La cohorte de patients est composée de 191 malades pris en charge dans deux hôpitaux, le Jiniyntan Hospital et le Wuhan Pulmonary Hospital. Ils présentaient tous une forme sévère de la maladie Covid-19 nécessitant un suivi constant. Dans le temps de l’étude, 137 ont survécu et 54 sont décédés.

Les patients ayant survécu ont excrété des virions de Sars-CoV-2 pendant une durée médiane de 20 jours après le début de la maladie. Les données s’échelonnent de 8 jours, pour la durée d’excrétion la plus faible, à 37 jours pour la plus élevée.

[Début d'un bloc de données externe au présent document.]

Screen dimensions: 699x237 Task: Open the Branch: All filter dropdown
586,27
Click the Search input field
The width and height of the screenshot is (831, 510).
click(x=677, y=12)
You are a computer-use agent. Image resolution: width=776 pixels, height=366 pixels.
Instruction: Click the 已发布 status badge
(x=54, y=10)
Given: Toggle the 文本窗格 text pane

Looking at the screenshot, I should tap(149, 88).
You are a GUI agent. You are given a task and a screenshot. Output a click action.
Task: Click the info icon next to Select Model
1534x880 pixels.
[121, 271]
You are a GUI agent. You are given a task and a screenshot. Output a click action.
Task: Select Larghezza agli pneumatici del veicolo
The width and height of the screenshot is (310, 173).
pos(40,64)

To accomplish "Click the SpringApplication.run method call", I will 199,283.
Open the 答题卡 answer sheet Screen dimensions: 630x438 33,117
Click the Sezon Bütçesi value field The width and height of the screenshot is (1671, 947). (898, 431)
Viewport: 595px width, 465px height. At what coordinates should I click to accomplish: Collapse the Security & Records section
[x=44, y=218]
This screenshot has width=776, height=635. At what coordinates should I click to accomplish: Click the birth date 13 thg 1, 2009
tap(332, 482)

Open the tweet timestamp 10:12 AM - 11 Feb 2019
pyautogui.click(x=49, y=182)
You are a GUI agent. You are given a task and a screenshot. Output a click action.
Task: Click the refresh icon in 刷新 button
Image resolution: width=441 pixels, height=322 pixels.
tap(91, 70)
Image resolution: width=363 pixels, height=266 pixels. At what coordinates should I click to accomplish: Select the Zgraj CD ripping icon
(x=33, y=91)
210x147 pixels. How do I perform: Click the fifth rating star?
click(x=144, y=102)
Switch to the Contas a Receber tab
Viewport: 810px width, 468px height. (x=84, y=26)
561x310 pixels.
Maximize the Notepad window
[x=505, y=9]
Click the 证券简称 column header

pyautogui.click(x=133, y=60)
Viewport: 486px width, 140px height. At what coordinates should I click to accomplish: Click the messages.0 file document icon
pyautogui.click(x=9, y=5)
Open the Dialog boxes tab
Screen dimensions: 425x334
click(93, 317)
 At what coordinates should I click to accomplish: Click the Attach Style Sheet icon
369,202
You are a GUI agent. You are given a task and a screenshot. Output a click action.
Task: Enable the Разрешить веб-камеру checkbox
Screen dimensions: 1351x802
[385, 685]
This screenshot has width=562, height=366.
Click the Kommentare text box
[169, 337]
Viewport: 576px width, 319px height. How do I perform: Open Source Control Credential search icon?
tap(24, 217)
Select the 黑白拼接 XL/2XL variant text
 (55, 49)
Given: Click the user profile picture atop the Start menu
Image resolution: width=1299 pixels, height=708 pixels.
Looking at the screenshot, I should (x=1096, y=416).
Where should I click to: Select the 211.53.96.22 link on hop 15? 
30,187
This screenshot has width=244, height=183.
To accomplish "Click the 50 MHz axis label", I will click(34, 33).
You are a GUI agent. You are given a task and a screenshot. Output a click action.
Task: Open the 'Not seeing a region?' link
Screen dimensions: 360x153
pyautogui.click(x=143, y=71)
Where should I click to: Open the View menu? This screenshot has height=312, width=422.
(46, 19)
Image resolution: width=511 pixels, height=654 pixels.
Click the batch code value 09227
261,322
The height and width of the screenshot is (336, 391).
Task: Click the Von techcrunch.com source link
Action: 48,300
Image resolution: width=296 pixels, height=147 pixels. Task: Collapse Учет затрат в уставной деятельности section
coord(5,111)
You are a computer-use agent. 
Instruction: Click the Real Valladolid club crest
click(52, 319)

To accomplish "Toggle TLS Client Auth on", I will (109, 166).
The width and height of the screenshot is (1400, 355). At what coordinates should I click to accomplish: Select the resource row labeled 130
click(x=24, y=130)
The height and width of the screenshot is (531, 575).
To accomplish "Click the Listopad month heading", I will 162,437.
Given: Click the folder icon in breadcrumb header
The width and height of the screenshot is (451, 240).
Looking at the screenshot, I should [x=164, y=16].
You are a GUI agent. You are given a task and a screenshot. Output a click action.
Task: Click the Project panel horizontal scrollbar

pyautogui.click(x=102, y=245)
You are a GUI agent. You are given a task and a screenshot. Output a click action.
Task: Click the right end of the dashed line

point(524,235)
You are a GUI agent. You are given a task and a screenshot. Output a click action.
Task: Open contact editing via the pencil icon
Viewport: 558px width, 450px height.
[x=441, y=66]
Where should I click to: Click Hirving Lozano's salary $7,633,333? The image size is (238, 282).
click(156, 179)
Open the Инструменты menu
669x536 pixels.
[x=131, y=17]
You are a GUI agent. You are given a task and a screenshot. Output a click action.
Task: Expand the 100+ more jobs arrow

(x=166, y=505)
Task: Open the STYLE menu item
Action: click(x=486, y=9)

Les patients décédés étaient contagieux jusqu’à leur mort.

Dans un communiqué de presse, le professeur Bin Cao, coauteur de l’étude, souligne que « nous devons préciser que la durée de l’excrétion virale ne devrait pas être confondue avec des mesures d’isolement pour les personnes exposées au Covid-19 mais sans symptômes, car cette mesure est basée sur le temps d’incubation du virus ». Il préconise aussi de laisser partir de l’hôpital uniquement les patients négatifs au test de dépistage après leur guérison.

Si ces résultats donnent un premier aperçu sur la durée de l’excrétion du virus par un malade, les auteurs de l’étude soulignent tout de même que leurs données ont été limitées par des problèmes de détection du matériel génétique du coronavirus dans les échantillons respiratoires, eux aussi rares.

À la fin du mois de janvier, une première publication décrivait les symptômes de 41 patients au début de l’épidémie de Covid-19. Bien que petit, cet échantillon a permis de décrire les symptômes phares du coronavirus comme la fièvre, la toux et une fatigue anormale.

Au début du mois de février, une nouvelle étude est parue, comprenant cette fois 1.099 patients venus consulter à l’hôpital pour une pneumopathie à l’origine inconnue. La présence du virus a été confirmée par une analyse RT-PCR. Cette étude n’est pas publiée pour le moment dans une revue scientifique classique, mais disponible sur Medrvix. Elle n’a donc pas été relue par un comité de scientifiques.